Je vous fais grâce de plus d’exemples, mais ce qui est intéressant, c’est que dans les langues germaniques le déploiement de signification des mots signifiant coïre et vulve prend des formes très diverses. Cela se pré­sente sous forme d’une sorte de schéma. Vous voyez ici vulve qui devient femme, animal de sexe féminin. puis poil pubien, villosité, une personne déguisée et souvent portant un masque. Puis d’autre part d’autres parties du corps, la bouche, le sein de la mère, le derrière, d’autre part sac, panier, un récipient, et encore pâtisserie.

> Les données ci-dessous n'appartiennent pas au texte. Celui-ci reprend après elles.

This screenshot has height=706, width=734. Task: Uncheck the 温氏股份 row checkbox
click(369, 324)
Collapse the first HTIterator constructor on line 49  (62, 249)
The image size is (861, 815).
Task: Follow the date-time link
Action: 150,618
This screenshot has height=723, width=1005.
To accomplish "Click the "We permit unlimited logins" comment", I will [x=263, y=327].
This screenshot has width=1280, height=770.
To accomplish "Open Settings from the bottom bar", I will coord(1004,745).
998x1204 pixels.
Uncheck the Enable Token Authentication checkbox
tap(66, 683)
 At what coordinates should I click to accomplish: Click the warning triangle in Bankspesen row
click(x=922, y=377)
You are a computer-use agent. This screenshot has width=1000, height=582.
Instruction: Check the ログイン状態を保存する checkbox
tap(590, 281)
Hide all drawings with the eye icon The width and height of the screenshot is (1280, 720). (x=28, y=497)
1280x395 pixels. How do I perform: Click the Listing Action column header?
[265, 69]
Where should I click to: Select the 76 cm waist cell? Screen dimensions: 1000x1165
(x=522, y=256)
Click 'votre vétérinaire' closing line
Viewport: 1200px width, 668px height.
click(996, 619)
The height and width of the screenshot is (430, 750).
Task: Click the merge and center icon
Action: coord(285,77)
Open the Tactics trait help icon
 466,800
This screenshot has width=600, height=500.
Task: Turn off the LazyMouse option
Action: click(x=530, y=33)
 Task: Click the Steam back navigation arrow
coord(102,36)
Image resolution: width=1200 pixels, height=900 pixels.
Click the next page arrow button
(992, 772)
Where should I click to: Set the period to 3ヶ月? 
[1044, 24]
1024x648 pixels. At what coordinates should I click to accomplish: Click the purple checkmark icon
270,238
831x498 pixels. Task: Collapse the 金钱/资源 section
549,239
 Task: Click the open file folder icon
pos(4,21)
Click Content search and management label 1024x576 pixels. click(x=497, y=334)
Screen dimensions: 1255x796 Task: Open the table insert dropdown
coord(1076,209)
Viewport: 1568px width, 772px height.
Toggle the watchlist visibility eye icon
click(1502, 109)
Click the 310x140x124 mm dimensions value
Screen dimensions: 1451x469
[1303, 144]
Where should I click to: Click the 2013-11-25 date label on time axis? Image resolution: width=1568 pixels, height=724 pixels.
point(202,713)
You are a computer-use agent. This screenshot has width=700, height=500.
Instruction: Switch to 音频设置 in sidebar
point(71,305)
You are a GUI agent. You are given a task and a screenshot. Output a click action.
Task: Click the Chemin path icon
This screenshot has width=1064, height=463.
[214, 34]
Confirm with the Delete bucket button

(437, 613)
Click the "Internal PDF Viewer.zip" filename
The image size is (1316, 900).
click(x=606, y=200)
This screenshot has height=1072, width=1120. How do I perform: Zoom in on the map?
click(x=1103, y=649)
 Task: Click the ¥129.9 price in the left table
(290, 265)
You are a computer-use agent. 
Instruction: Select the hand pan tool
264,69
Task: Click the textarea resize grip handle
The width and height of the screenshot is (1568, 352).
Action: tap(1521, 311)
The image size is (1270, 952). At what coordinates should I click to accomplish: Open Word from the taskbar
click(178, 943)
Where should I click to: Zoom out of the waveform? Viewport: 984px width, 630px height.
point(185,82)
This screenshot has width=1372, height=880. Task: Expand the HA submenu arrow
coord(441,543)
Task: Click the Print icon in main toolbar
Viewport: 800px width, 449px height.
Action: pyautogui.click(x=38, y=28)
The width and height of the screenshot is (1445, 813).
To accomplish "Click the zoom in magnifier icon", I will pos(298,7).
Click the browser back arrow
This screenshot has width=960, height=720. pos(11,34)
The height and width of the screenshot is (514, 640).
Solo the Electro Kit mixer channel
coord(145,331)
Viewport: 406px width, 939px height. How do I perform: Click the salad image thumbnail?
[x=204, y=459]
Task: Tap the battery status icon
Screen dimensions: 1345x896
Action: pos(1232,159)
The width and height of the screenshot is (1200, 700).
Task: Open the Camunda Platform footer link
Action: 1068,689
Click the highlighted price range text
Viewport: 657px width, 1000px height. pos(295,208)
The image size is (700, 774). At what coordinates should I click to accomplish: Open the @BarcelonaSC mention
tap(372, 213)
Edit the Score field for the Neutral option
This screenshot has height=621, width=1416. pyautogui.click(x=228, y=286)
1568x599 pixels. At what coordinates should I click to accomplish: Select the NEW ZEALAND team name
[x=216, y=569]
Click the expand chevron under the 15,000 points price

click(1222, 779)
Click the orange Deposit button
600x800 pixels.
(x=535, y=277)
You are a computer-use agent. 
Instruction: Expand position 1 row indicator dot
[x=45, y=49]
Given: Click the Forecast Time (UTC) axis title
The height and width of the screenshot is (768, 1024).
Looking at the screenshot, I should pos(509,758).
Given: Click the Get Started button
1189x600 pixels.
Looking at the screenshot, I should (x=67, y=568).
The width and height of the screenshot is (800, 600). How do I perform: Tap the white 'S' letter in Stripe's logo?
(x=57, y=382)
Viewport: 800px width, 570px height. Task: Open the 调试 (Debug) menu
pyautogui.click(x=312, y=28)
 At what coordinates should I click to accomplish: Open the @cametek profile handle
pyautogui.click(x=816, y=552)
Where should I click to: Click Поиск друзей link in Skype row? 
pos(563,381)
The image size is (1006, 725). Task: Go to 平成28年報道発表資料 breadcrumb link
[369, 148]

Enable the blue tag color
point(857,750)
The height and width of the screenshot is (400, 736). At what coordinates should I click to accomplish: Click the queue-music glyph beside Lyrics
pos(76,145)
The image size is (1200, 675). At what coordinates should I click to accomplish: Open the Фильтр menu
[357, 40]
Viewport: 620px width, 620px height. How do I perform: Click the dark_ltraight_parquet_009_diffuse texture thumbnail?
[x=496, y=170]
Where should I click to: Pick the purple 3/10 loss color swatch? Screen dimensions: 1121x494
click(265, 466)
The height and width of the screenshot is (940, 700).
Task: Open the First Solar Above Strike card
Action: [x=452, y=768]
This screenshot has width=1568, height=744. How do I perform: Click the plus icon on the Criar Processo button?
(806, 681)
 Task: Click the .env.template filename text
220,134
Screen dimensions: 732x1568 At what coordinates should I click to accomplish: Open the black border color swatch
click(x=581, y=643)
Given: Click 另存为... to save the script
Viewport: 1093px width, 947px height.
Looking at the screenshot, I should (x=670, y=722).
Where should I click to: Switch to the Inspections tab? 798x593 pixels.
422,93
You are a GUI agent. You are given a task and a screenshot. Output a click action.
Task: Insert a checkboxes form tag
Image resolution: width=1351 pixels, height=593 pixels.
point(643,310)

Et nous voyons justement ce même schéma apparaître dans une catégorie récente de mots. Et en même temps pour le verbe coïre, d’abord maltraiter, battre, agacer, taquiner, tromper, jeter et tomber, puis s’éclipser, se tailler, courir et marcher, cela devient encore mal travailler, avec mal couper, émoussé, et avoir des mouvements incertains, mal parler, enfin bégayer. Dans une autre série, cela donne se procréer, croître, avoir lieu et se passer. » Comme conséquence de son schéma, il nous dit: nous avons vu que ce sont des sons gui ont accom­pagné le travail. Si une racine présente entièrement ou en partie ce système de significations, il faut considérer les significations sexuelles comme point de départ, ou au moins comme point de bifurcation pendant le développement. Le nombre des mots ayant passé une fois par la signifi­cation sexuelle est tellement grand qu’un étymologue est obligé de garder ce point de vue constamment à l’esprit, et d’autant plus qu’il considère des époques linguistiques plus anciennes. Le cri de séduction, dit-il encore, représente la manifestation la plus ancienne du langage. La naissance des racines désignant les différentes activités s’explique par l’investissement sexuel des différentes méthodes de travail. Il nous faut nécessairement admettre une période des racines où elles ont surtout un caractère verbal. L’hypothèse que toutes les racines étaient primitivement en rapport avec les concepts sexuels est rendue probable par le fait que le rôle Important de ces concepts pour le développement des significations peut être démontré au point de vue de l’histoire de la langue germanique.